ESPN surveyed all 65 coaches from the ACC, Big Ten, Big 12, Pac-12 and SEC when they were in Bristol, Conn., doing preseason television appearances. 30 of the 65 coaches said they'd prefer to play the other 64 Power Five teams while 23 wanted to play teams from all of the Football Bowl Subdivision. 12 coaches were undecided.
As autonomy reforms and strength of schedule have become hot topics, the idea of the Power Five teams playing each other exclusively has gained traction. Currently, most teams from the Power Five conferences play a majority of non-Power Five teams on their nonconference schedules.

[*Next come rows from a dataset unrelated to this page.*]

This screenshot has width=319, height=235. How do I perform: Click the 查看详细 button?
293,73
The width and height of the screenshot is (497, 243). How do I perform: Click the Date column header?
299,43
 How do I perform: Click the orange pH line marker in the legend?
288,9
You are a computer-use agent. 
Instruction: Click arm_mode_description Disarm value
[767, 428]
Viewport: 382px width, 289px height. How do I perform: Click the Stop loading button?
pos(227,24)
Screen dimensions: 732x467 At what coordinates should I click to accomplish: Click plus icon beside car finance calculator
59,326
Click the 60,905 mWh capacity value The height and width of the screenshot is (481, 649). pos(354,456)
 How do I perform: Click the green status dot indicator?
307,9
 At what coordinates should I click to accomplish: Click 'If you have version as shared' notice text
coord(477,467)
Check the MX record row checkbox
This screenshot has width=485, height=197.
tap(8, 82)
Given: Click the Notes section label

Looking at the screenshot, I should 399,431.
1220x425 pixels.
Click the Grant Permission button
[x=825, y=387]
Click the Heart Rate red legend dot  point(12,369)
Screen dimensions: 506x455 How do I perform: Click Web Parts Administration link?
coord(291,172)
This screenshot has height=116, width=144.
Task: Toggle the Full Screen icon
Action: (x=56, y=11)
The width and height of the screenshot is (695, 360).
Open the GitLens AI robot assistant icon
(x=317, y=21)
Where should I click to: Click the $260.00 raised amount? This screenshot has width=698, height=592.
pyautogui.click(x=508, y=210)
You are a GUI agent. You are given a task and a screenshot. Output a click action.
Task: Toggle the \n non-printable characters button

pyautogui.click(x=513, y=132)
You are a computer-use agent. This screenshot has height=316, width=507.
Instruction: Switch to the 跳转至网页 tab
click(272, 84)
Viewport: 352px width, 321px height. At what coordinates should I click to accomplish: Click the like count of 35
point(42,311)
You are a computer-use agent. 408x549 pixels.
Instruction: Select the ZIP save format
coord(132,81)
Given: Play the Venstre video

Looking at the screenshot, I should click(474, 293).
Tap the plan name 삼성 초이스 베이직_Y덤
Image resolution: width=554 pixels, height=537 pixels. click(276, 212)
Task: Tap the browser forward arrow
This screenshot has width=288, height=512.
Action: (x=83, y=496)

Starting in 2016, all SEC teams will be required to play a team from a Power Five conference (or Notre Dame). This year, 10 of the SEC's 14 schools play a Power Five team. The ACC is also adopting a similar model in the future. However, under the current model of college football, playing Power Five teams is imperative for many teams outside the big 65. The games against big teams can result in big paydays.
Because of the possibility of Power Five teams only scheduling each other in the future, SMU coach June Jones raised the, uh, interesting idea of the other FBS conferences playing in the spring.
Alabama's Nick Saban said fans want to see Power Five teams play each other. This year, Alabama plays West Virginia to open the season.
"We need to be more concerned about the people who support the programs and the university and come and see the games," Saban told ESPN. "Those are the most important. But we never think about that."
Yes, Saban's vote was one of the 30. South Carolina coach Steve Spurrier was not. Over the weekend, he rightfully said that playing a team like East Carolina, which is in the American Athletic Conference, is tougher than playing a team at the bottom of the Big Ten.
The Pac-12 was the conference with the most voting disparity. Seven coaches voted along with Saban, while four were undecided. The only coach opposed to playing strictly Power Five teams was Arizona's Rich Rodriguez.